First Look: Cocktails at Telegraph in Chicago
Telegraph, the handsome, Europhilic wine bar that looks out on Chicago's Logan Square, turns one this month. And for the first year of its existence, the beverage program at Telegraph was largely focused on grape juice hailing from the Old World—with a handful of well-chosen beers and distillates behind the bar to round out the offerings. In other words, no cocktails. But on the eve of the big anniversary, that all changed.
In early July, Telegraph's award-winning sommelier, Jeremy Quinn, and its general manager, Dave Deal, launched the restaurant's debut cocktail menu—a focused affair that consists of three thoughtfully composed aperitif-based drinks. Quinn and Deal collaborated on the cocktail development, drawing from the rare and intriguing products they'd already been sourcing for the broader beverage program. Their goal was to create complex yet approachable cocktails that paired well with chef Johnny Anderes's food, suited the season at hand, and felt of a piece with Telegraph's wine program. Indeed, Quinn and Deal said that part of the reason Telegraph abstained from cocktails for so long was to firmly and clearly establish its identity as a wine bar.
Well, these drinks not only were worth the wait, they dovetail swimmingly with the larger thrust of the ambitious wine selection.

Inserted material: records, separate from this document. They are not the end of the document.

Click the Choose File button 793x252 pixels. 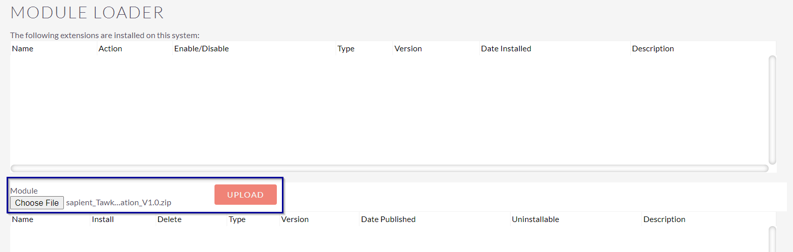pos(37,203)
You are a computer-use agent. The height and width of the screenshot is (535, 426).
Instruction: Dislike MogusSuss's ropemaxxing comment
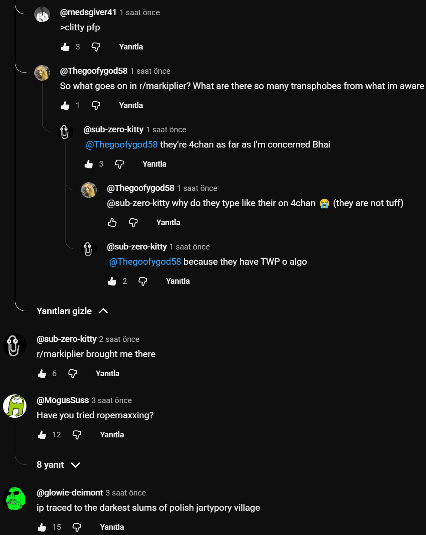(x=77, y=435)

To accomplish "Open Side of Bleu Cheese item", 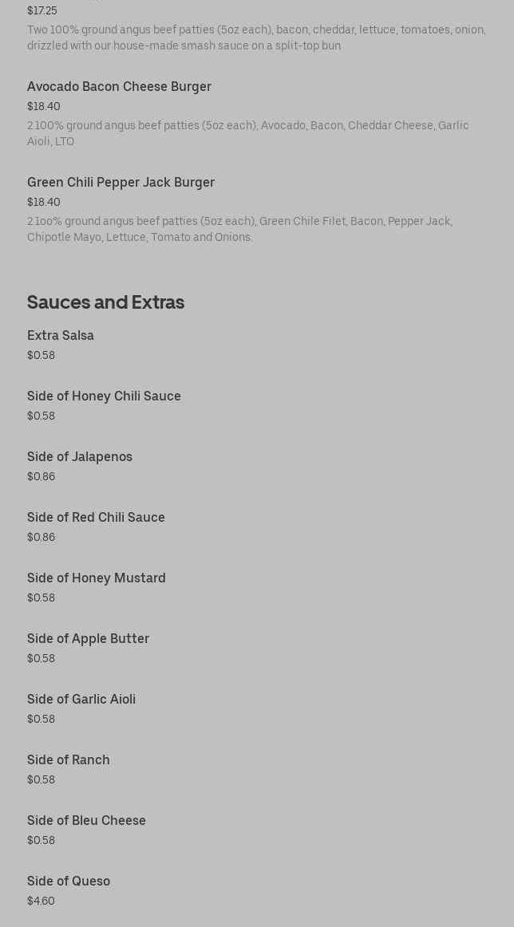I will [x=86, y=820].
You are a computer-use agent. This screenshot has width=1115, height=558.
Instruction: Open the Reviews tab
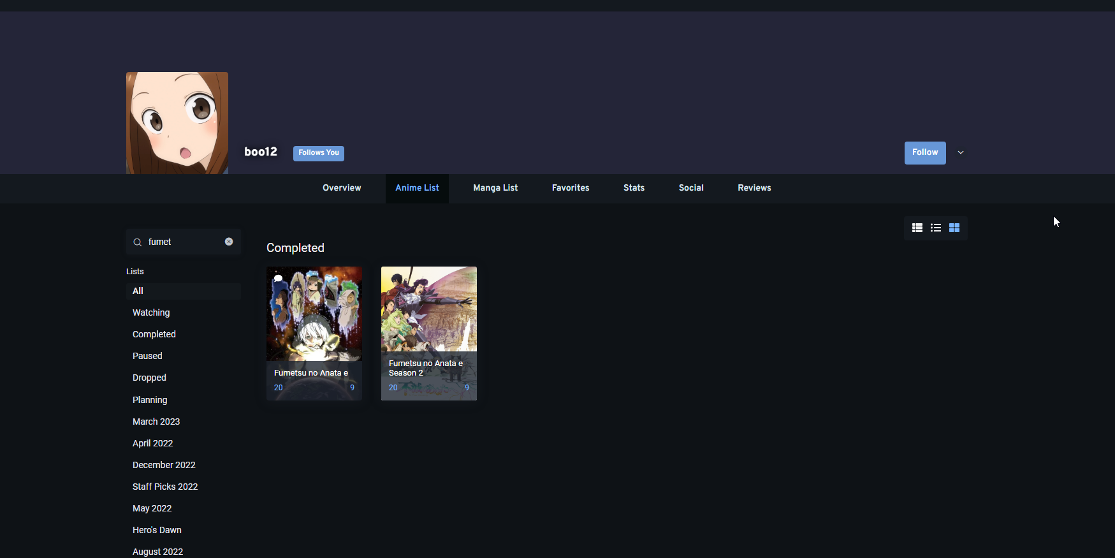(x=754, y=188)
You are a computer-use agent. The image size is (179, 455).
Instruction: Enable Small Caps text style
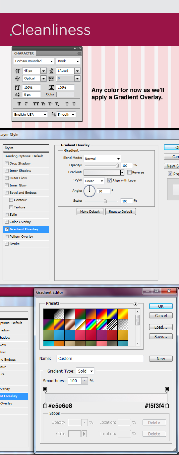click(43, 104)
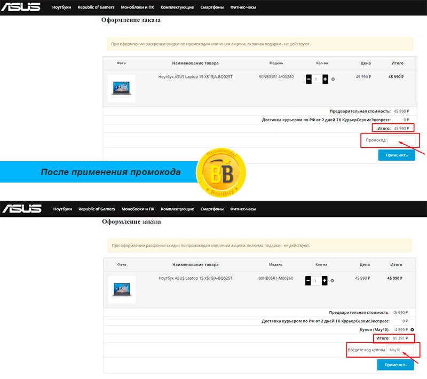The image size is (427, 379).
Task: Remove the laptop from the lower order form
Action: (333, 281)
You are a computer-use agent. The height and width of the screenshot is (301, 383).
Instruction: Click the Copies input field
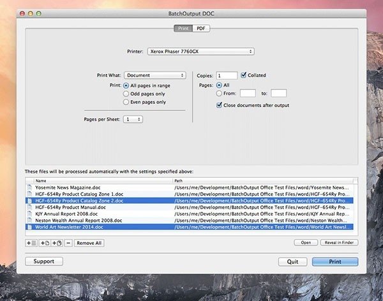[227, 75]
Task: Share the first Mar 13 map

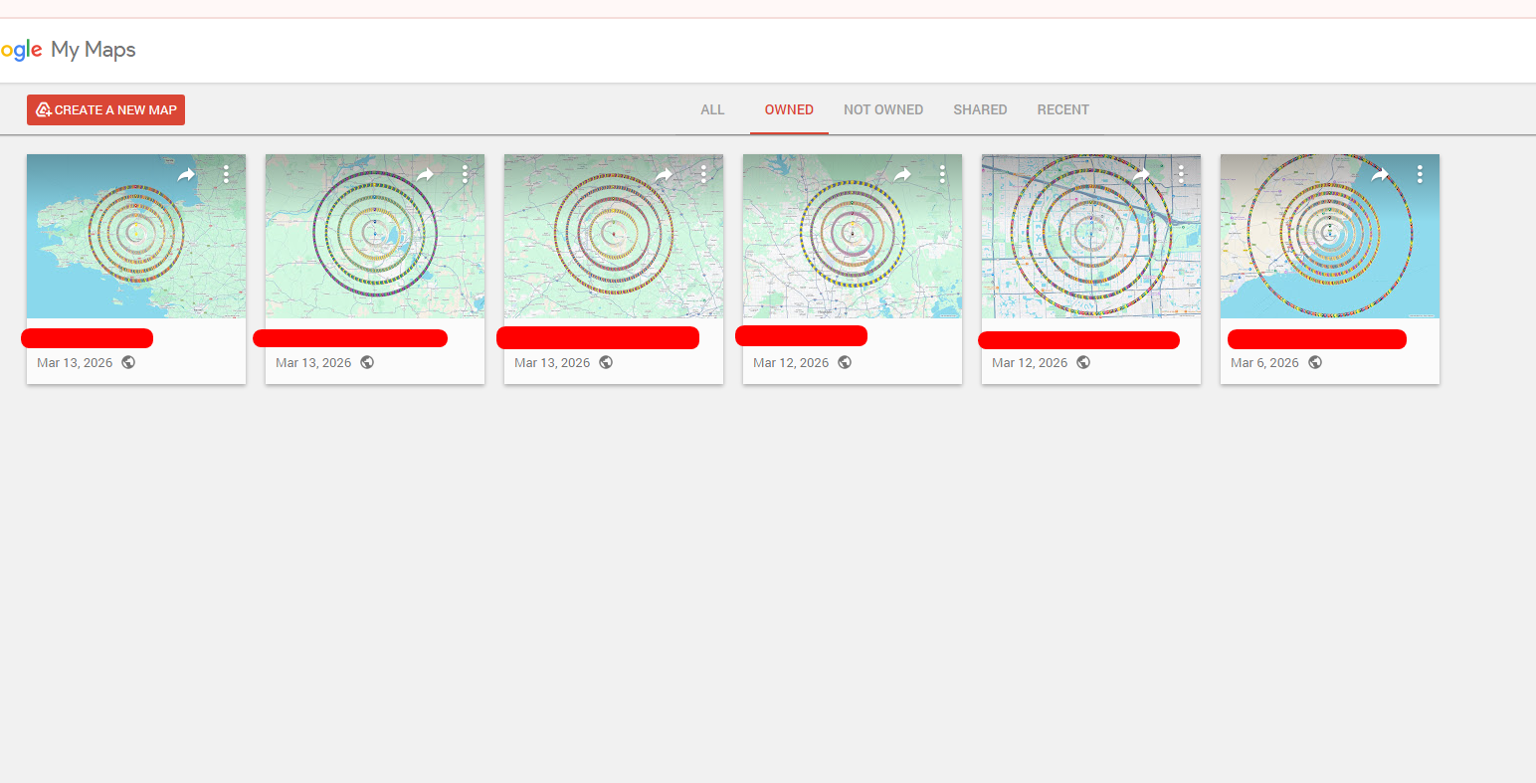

The Brownsville Girl ($10, photograph at top) pairs an elegant calvados from Normandy with an Italian sweet white vermouth made in Piedmont. Bittermens celery shrub bitters and lemon juice add brightness and a vegetal aroma to the continental accents of the apple brandy and velvety fortified wine. Quinn wanted to play with the complementary flavors of apple and celery with this drink, and the result is tart, fruity, and refreshing, yet with a lingering depth that speaks to the complexity of its bases.
The straw-colored "white" vermouth (which is not the same as dry vermouth) is the brainchild of winemaker and chemist Mauro Vergano, who starts with dry Moscato and Cortese wines and augments them with bittering agents and numerous herbs, including thyme, marjoram, basil, and oregano. The Julien Frémont calvados (pictured above) is distilled from a variety of ciders, which in turn are made from apples grown on Frémont's property in the Pays d'Auge.
The centerpiece of the Henry Porter cocktail ($10) is "La Garrocha," a fino sherry from Bodegas Grant that only recently has become available in Chicago. The Henry Porter also includes Hayman's Old Tom gin, Bittermens orange cream citrate, and a glass rinsed with green absinthe.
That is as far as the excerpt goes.